NEW YORK - Sen. John Warner said Thursday President Bush should start bringing home some troops by Christmas to show the Baghdad government that the U.S. commitment in Iraq is not open-ended. The move puts the prominent Republican at odds with the president, who says conditions on the ground should dictate deployments. Warner, R-Va., said the troop withdrawals are needed because Iraqi leaders have failed to make substantial political progress, despite an influx of U.S. troops initiated by Bush earlier this year.

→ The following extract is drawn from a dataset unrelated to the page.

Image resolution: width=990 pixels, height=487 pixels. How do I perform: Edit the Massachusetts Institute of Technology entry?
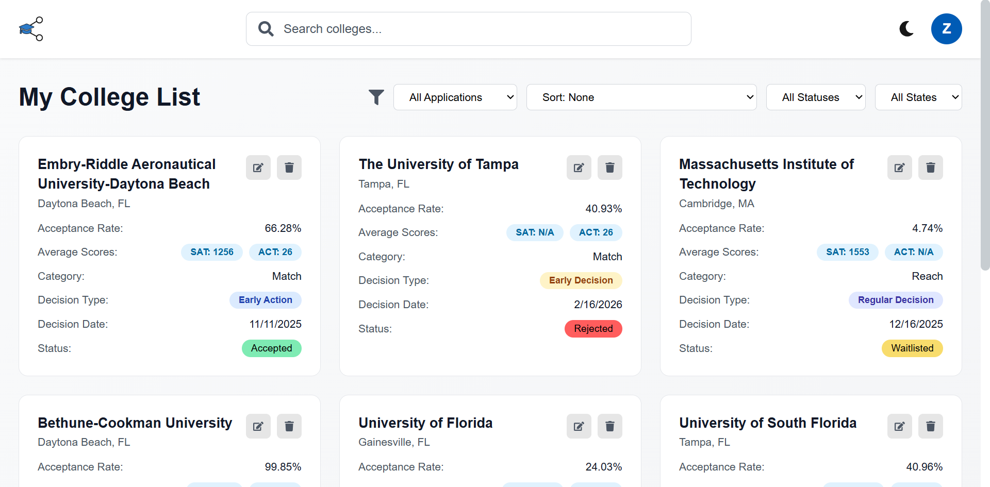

“We simply cannot as a nation stand and continue to put our troops at continuous risk of loss of life and limb without beginning to take some decisive action,” he told reporters after a White House meeting with Bush’s top aides. Warner’s new position is a sharp challenge to a wartime president that will undoubtedly color the upcoming Iraq debate on Capitol Hill. Next month, Gen. David Petraeus, the top military commander in Iraq, and U.S. Ambassador Ryan Crocker are expected to brief members on the war’s progress.

Who’s the more astute student of Vietnam War history — President Bush or Sen. John Warner, R-Va.? Warner, the octogenarian GOP Senate powerbroker who served as Navy secretary under President Nixon during the Vietnam War, called Thursday for Bush to begin withdrawing some U.S. troops from Iraq — he used the figure of 5,000 — so that they could be home by Christmas.